2 – Dans le cas de La Familia grande[3], Camille Kouchner nous montre le beau-père de l’amour, qui s’occupe des objets a de la mère[4] ; c’est le grand-père de cette grande famille, dont Camille garde les plus beaux souvenirs. Mais ce père avait un secret : il gardait un de ses fils, le frère de Camille, pour sa jouissance obscène particulière. Le maintien du silence était indispensable pour entretenir l’illusion de cette famille heureuse. À l’âge adulte, face à l’horreur de ce que l’histoire pouvait se reproduire vis-à-vis de sa propre progéniture, elle se décide à en parler, mais paradoxalement, rien ne change : le pervers conserve l’immunité familiale et sociale, et ce sont les victimes elles-mêmes qui se trouvent finalement mises en cause. Le pervers gagne toujours. Mais Camille, comme Vanessa, le piège aussi dans son livre, dans sa version de l’histoire, qui pouvait enfin être racontée.

3 – Dans Esto no se dice[5], Alejandro Palomas, son auteur et protagoniste, raconte son histoire d’abus et d’agression sexuelle à l’école par un « père-prêtre », entre ses huit et neuf ans. Ce père de l’église est venu se substituer au père-géniteur qui le rejetait et le méprisait. Le prêtre (cura) est venu à la place de la cure (cura) vis-à-vis des humiliations du harcèlement scolaire ; en devenant « le préféré », il a gagné le respect de ses pairs. Le prix à payer : se soumettre à « l’arrachement de son enfance » pour ne pas perdre le peu qu’il lui restait : pouvoir rendre sa mère heureuse, en inventant des histoires créatives expliquant ses retards après l’école et qu’il imaginait pour s’évader mentalement au moment du viol. Ces inventions pour échapper à l’horreur de celui qui « lui avait tué sa voix » sont la genèse de l’écrivain. L’artiste est toujours en avance sur le psychanalyste[6] dans son traitement du réel. Et la voix de l’enfant a pu réapparaître, bien des années plus tard, dans ce livre.
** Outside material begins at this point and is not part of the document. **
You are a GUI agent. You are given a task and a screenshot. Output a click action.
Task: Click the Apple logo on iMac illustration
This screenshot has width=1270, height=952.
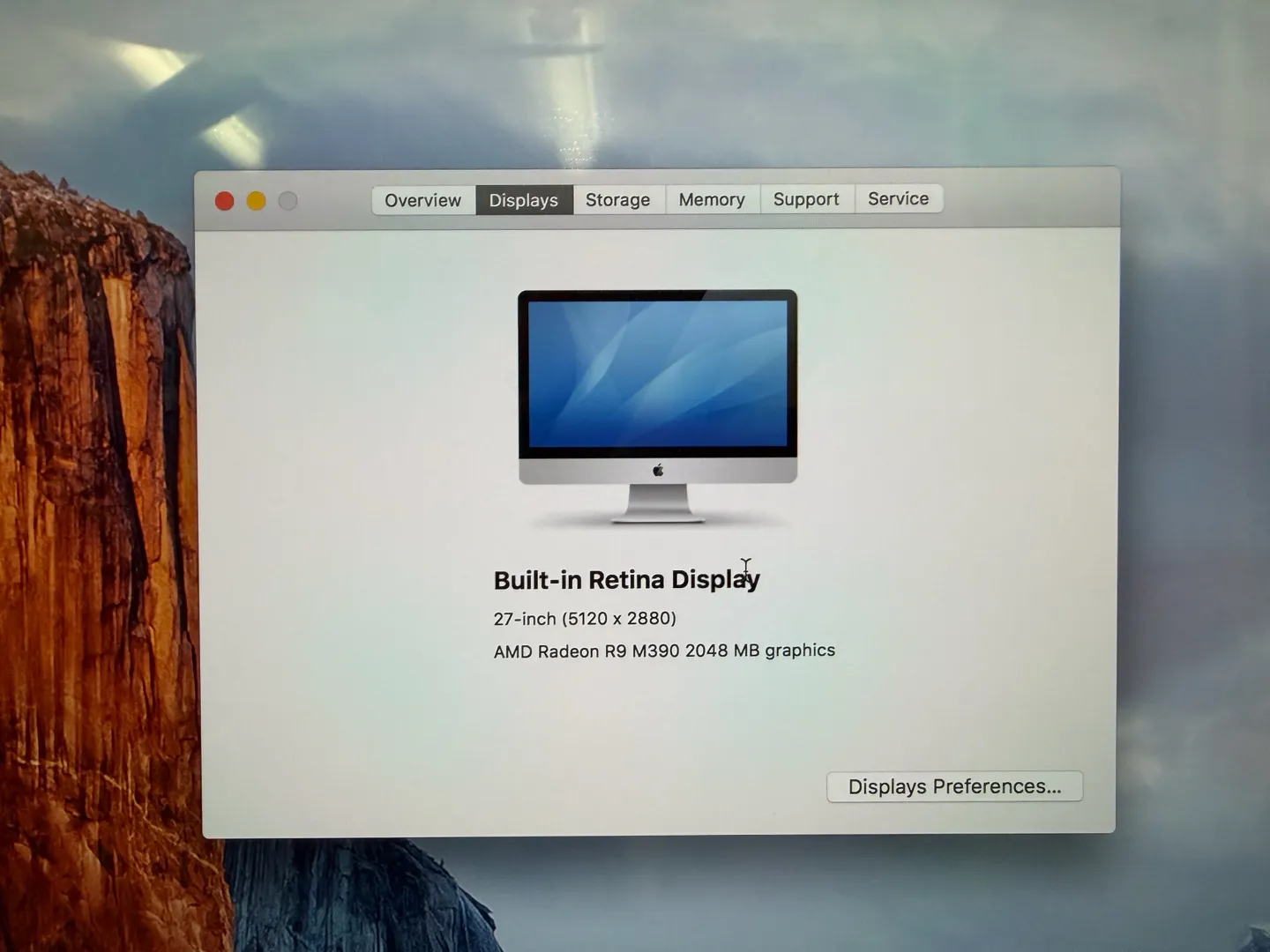coord(658,471)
4 – Le père de Christine Angot dans Une semaine de vacances[7] n’est pas seulement le père de la jouissance obscène de l’inceste, mais aussi le père-pédagogue, qui enseigne en parts égales le bien parler et la perversion. Les limites de la pudeur ouvertement transgressées dans la relation charnelle sont dérisoirement rétablies au niveau du vocabulaire[8]. Un père qui s’érige en sujet supposé savoir du rapport sexuel qu’il s’efforce de faire exister. Il ne supporte pas que sa fille ait un inconscient et qu’elle rêve, car cela la fait apparaître à ses yeux comme un sujet de désir. C’est intolérable ; si elle désire, c’est que le père ne la comble pas, c’est pourquoi il l’abandonne à son sort, précipitant la fin de la semaine de vacances décrite dans cet ouvrage.

Références de l’auteur :
[1] Springora V., Le Consentement, Paris, Grasset, 2020.
[2] Cf. García Martínez B., « ‟Céder n’est pas consentir”, Clotilde Leguil », El Psicoanálisis, La parte del lector 39, disponible en ligne.
[3] Kouchner C., La Familia grande, París, Le Seuil, 2021.
[4] Cf. Laurent É., « Le père après le patriarcat », Blog Nobodaddy de Pipol 11, texte d’orientation publié le 26 février 2023, disponible en ligne.
[5] Palomas A., Esto no se dice, Barcelona, Ediciones Destino, 2022.
[6] Arribas S. y Ruiz Acero I., « Lacan. El artista nos lleva siempre la delantera », cursos y talleres, Centre de Cultura Contemporània de Barcelona, 2, 9, 16, 23 et 30 mars 2023, disponible en ligne.
[7] Angot C., Une semaine de vacances, Paris, Flammarion, 2012.
[8] Miller J.-A., « Sortir de l’âge du père », Lacan Web Télévision, 20 avril 2013, disponible en ligne.